Job.
Rename "y-axis" to "vertical axis" in the part of the listing that starts at the line containing "Where should I" and ends after the line containing "(x=322, y=135)". Give those lines back with everything else unchanged, leaving out the pictures.

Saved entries
• • • • •

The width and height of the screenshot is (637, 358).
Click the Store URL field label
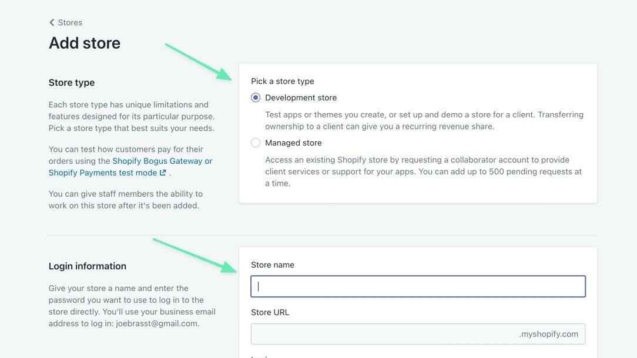[x=270, y=312]
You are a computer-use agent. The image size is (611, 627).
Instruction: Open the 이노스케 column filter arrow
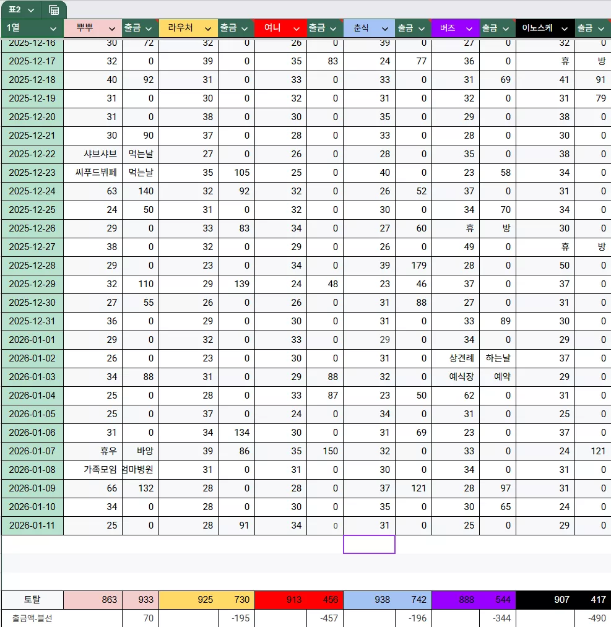[564, 29]
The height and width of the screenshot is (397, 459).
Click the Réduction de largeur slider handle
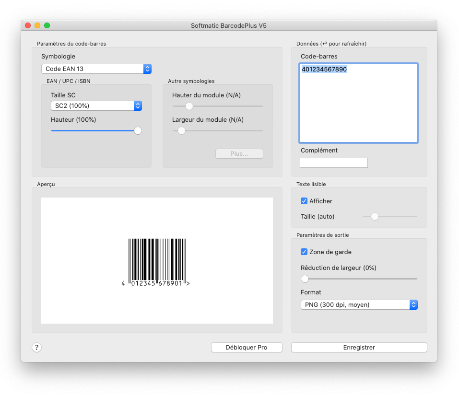pos(305,279)
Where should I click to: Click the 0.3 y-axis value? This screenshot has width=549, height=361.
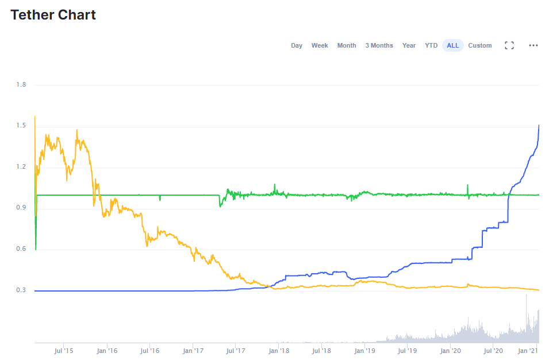[x=21, y=290]
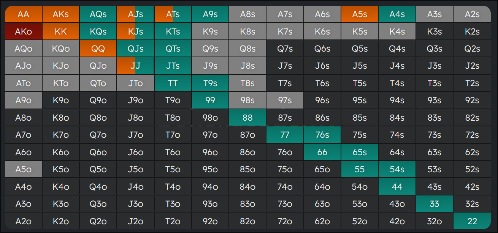Select the 76s suited connector cell
This screenshot has height=233, width=498.
(x=322, y=135)
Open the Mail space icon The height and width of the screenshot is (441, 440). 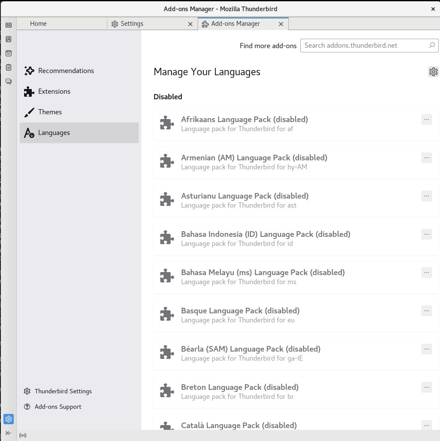point(8,25)
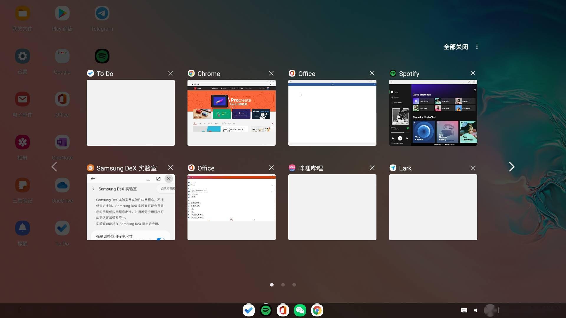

• • • • •

Answer below.
Where should I click to: Click the 0.3 vertical axis value? This screenshot has width=549, height=361.
[x=21, y=290]
Select the 76s suited connector cell
This screenshot has height=233, width=498.
(x=322, y=135)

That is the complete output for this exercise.